I feel absolutely certain there will be more Bullitt stories to come, as I could fill a blog with them already after only three weeks!!

Elephant in my living room!

I can’t talk to M about much of anything anymore and it scares me.  We are moving so soon and so much rides on him for that…. 

I keep trying in a delicate, but honest, way to point out my concerns, but just like 13 years ago, everything is an “attack”.  Every word of concern gets met with, “I AM NOT A BAD PERSON!!  I AM NOT A BAD PERSON!!  I AM NOT A BAD PERSON” screamed repeatedly over my trying-to-stay calm voice and words, until I have no choice but to hang up the phone.  Obviously, this doesn’t result in anything productive and does the very opposite of reassuring my fears. 

This experience throws me clear into full force PTSD as I’m hurled instantly to 13 years ago…trapped, scared, nervous, with a 3 month old child to care for.  My knees shake, my head spins and the frustration at not being heard, not being counted, not being considered, not being able to even TALK is overwhelming and terrifying to my core.  What am I doing?

Mark, he who I’ve watched struggle and kick for years, fighting his way past and beyond all that once haunted and controlled him, is yet again unreachable, irreproachable, impossible to reason with. And I am left feeling two options:  return to that horribly handicapping environment which threatened my sanity or continue raising my children far away from their loving father.  

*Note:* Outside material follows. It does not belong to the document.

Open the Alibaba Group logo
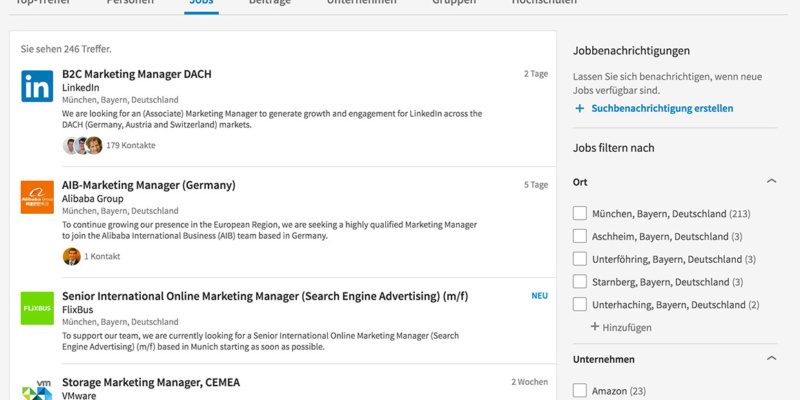The width and height of the screenshot is (800, 400). pyautogui.click(x=37, y=197)

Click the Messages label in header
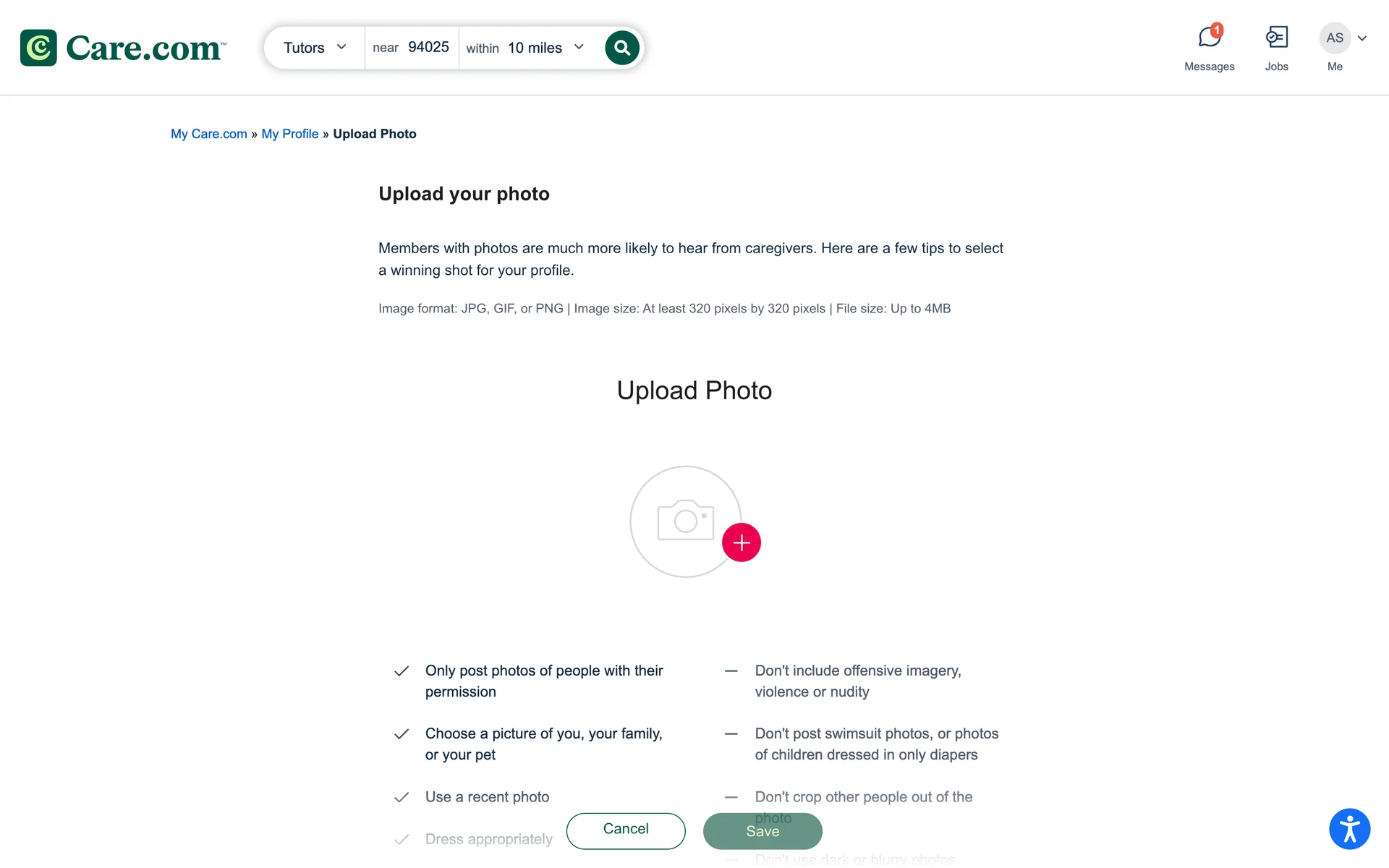point(1209,67)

Even the choices alone don’t feel like choices.  They feel like steel walls closing in on me fast, boxing me in tight, with the “rules” written in graffiti all over them in bold black paint.  Rules from my childhood; rules from my relationship with Mark 13 years ago. 

The rules:

  1.  No matter what M does or says, it’s always absolutely fine.
  2. No one is to question, doubt, or worry about M’s behaviors or choices.  They are all as close to perfect as could possibly be.
  3. No one is to point out (kindly or otherwise) any fears or, God forbid, discrepancies in Mark’s choices.
  4. If you see an elephant in the living room, no one is to speak of it, question its presence, or for God’s sake call it an elephant.  Nothing is what it appears and only M knows what it really is, so he cannot be questioned or expected to communicate with the rest of us. 
  5. It’s M’s world…only his reality counts…the rest of us are just graced with the opportunity to live in it…so SHUT UP.
  6. If you speak or imply any of the above, it is a direct “attack on M” and he will kick and scream accordingly, deftly playing the offense is the best defense game to the point that you’re wasting every word you can actually get into the conversation, trying (in utter futility) to insist that you’ve not attacked or insulted M.
  7. Every word you say that is not an ass-kissing “M, you’re the GREATEST!”  is, in fact, going to be considered an attack.
  8. Your actual words will not ever matter.  They are ALL an attack on Mark, unless they are a direct and undisguised compliment of his person and character.
  9. M will hear what M hears and it’s not up for discussion…  What M hears IS what you said, no matter how far off it may seem (to you) from what you’ve actually said.
  10. Questions, doubts, fears (authentic or otherwise) will NOT be tolerated or spoken of EVER.
  11. Unless you are complimenting M on how wonderful he is, you must SHUT UP AT ALL TIMES.

I am afraid.  I am rendered paralyzed to act and terrified to speak of my concerns…while the walls close in tighter on me.